Actual answer: We need to find a $T$ such that $AT=TB$ for $A,B$ given in the question. Since $A,B$ are both upper triangular and the upper triangular matrices form a subalgebra of all matrices, we can heuristically hope to find an upper triangular $T=\begin{pmatrix}a&b&c\\0&d&e\\0&0&f\end{pmatrix}$ - although examples above show, that this wishful hope might be vacuous.

Additionally, since the diagonals of $A$ and $B$ are identically, we may thus hope that we can get away with a diagonal in $T$ consisting only of $1$s, i.e. $a=d=f=1$ resp. $T=\begin{pmatrix}1&b&c\\0&1&e\\0&0&1\end{pmatrix}$. This cuts down on our variables and makes the systems of equations that you already suggested in your question and which comes from $\begin{pmatrix}1&b+1&c+e+1\\0&2&2e+2\\0&0&3\end{pmatrix}=AT=TD=\begin{pmatrix}1&2b&3c\\0&2&3e\\0&0&3\end{pmatrix}$ less "crude" or dull.

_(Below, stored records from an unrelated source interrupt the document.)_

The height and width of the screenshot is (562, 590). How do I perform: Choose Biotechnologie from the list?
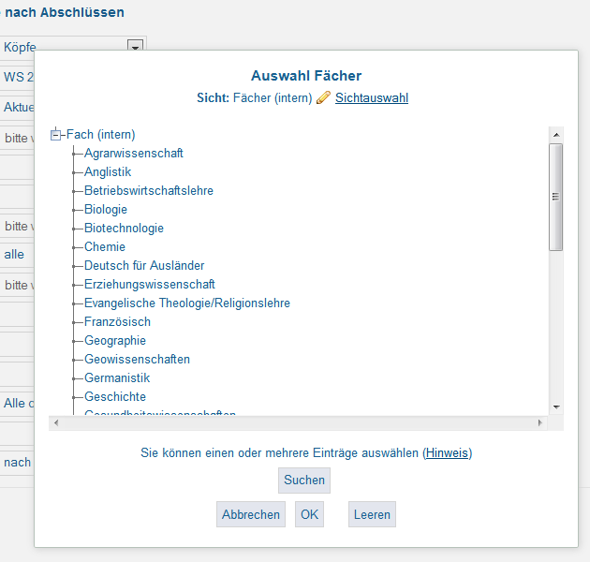tap(124, 229)
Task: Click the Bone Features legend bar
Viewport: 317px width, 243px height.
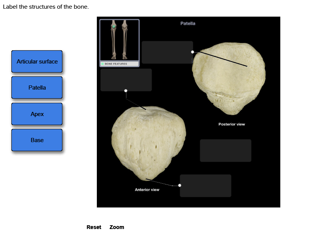Action: point(119,64)
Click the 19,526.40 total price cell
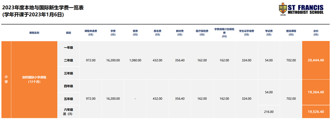The image size is (331, 126). [316, 112]
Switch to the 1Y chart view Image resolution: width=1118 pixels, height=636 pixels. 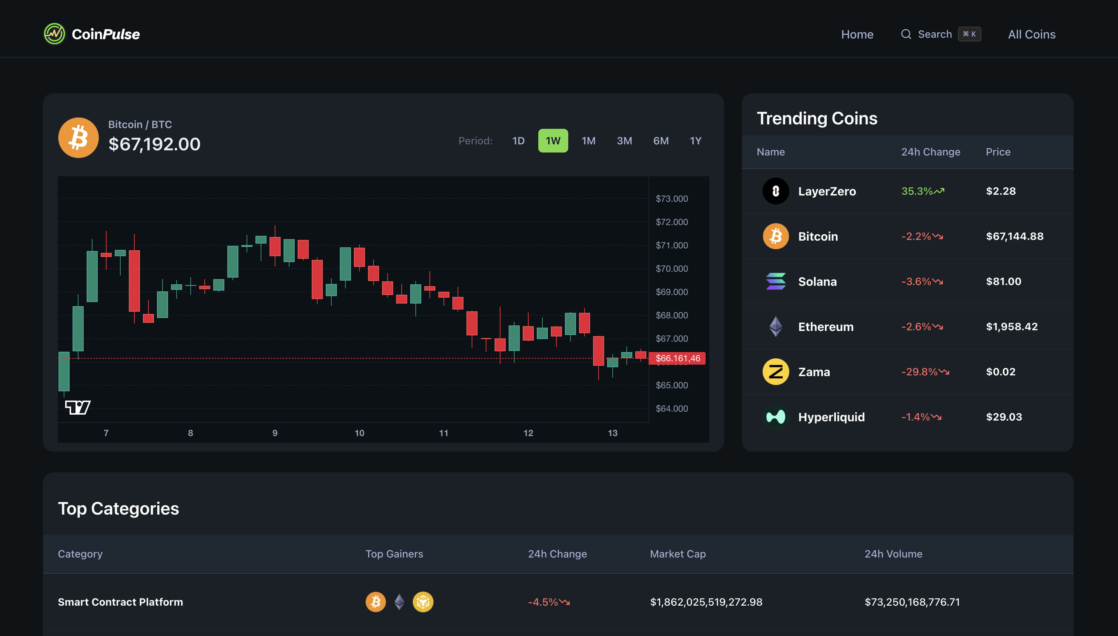click(x=696, y=141)
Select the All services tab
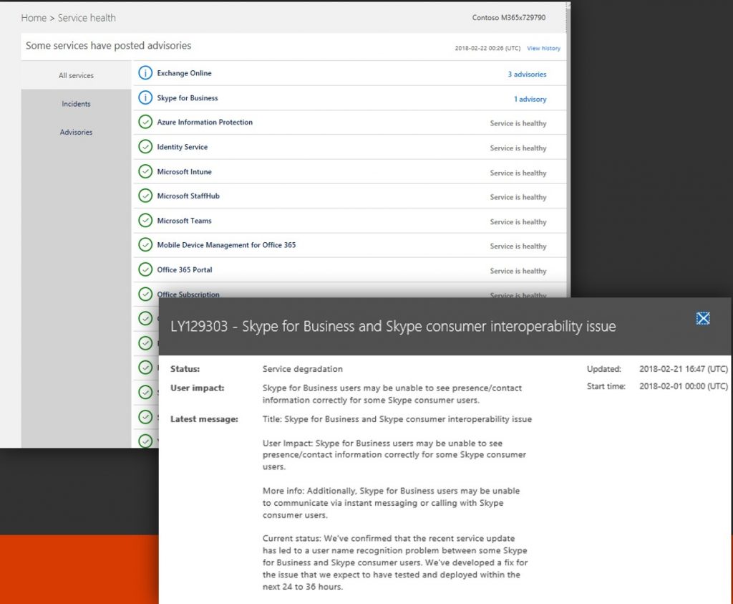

We can now solve for $b,c,e$ - first solve for $b,e$ then using these solve for $c$ - and get a unique solution. Now you have an upper triangular transition matrix with only $1$s in the diagonal (actually the unique such transition matrix) for $A$ and $B$.

Summary: Solve the equation $AT=TB$ for $T$ in an informed way making some heuristic assumptions on the way that cuts down on the indeterminants. Get a rather simple linear system in just 3 unknowns. Be happy that we were lucky enough to succeed.

Pro: No mention of eigenstuff, not even hidden away from the proof/computation checker.

Con: As examples show this may fail terribly in general. You could still fall back to the "crude" system of equations in 9 unknowns.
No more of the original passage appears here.